Los árboles de la región austral que se riegan con las aguas que fluyen de aquí son beneficiosos y dan gran cantidad de fruta, que se conserva bien porque tiene calor. Aquí abunda el cereal, tiene cuerpo y buen sabor. El vino abunda y es delicioso además de tener fuerza, y no se estropea fácilmente sino que puede conservarse mucho tiempo, porque con el calor abundante de esa zona está en su justa temperatura y es que el vino se da mejor con calor que con frío y el frío le perjudica más que el calor. Las plantas de huertas y campos que se riegan con las aguas de estas zonas que fluyen desde el Sur, son frágiles, débiles, lívidas y perecen fácilmente, ya que están privadas de humedad adecuada del aire.
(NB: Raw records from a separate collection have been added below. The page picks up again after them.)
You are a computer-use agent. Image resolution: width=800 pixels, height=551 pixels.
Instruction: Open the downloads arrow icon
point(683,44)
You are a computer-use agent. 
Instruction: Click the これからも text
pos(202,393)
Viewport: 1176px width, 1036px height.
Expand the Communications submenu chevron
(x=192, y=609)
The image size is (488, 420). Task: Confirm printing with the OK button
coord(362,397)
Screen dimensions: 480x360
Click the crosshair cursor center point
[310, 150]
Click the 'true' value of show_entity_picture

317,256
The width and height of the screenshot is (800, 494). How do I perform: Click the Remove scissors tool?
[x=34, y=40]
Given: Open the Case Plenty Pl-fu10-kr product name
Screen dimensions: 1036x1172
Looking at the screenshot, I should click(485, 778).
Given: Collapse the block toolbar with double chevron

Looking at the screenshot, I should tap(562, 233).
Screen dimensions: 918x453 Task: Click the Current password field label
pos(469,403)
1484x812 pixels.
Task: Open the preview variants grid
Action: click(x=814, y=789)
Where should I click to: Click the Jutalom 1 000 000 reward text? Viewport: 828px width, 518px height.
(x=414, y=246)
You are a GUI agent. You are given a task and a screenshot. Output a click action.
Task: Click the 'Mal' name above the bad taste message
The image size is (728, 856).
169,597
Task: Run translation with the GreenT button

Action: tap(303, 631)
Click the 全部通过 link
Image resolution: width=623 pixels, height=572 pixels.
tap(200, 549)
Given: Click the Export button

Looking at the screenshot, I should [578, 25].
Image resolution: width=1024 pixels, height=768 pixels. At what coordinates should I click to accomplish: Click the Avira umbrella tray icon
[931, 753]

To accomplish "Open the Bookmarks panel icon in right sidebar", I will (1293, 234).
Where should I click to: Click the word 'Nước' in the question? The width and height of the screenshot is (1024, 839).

No son muy provechosas para la comida ni para la bebida. Tampoco valen mucho para la medicina porque se secan con facilidad y no sirven para el ganado porque tanto los hombres como las bestias se benefician poco con ellas.
Los árboles de la zona septentrional que se riegan con aquellas aguas perecen con facilidad y su fruto de manzanas y otros parecidos no aprovechan bien porque el frío los vulnera. También el cereal se consigue allí con dificultad, por eso es escaso y está mezclado por menudo con cizaña y malas hierbas. Sin embargo es bastante fuerte. El vino se da allí con moderación; es fuerte, algo amargo y poco dulce porque allí el sol no lo templa. Las plantas de los huertos y jardines que están regadas con aguas del norte no son pingües ni sirven de mucho para medicina. Aunque no perjudican a las personas sanas, agravan a los enfermos ya que no crecen con el debido calor ni la debida humedad sino con frío; por eso no son muy provechosas ni son muy fértiles.

(55) Lluvia. La lluvia que cae sobre la tierra de repente y en gran cantidad es nociva y perjudica a los frutos de la tierra porque alberga ciertos livores, pero la lluvia moderada es útil, riega la tierra y la hace dar frutos ya que es suave y está pura y limpia para sus objetivos de fertilidad.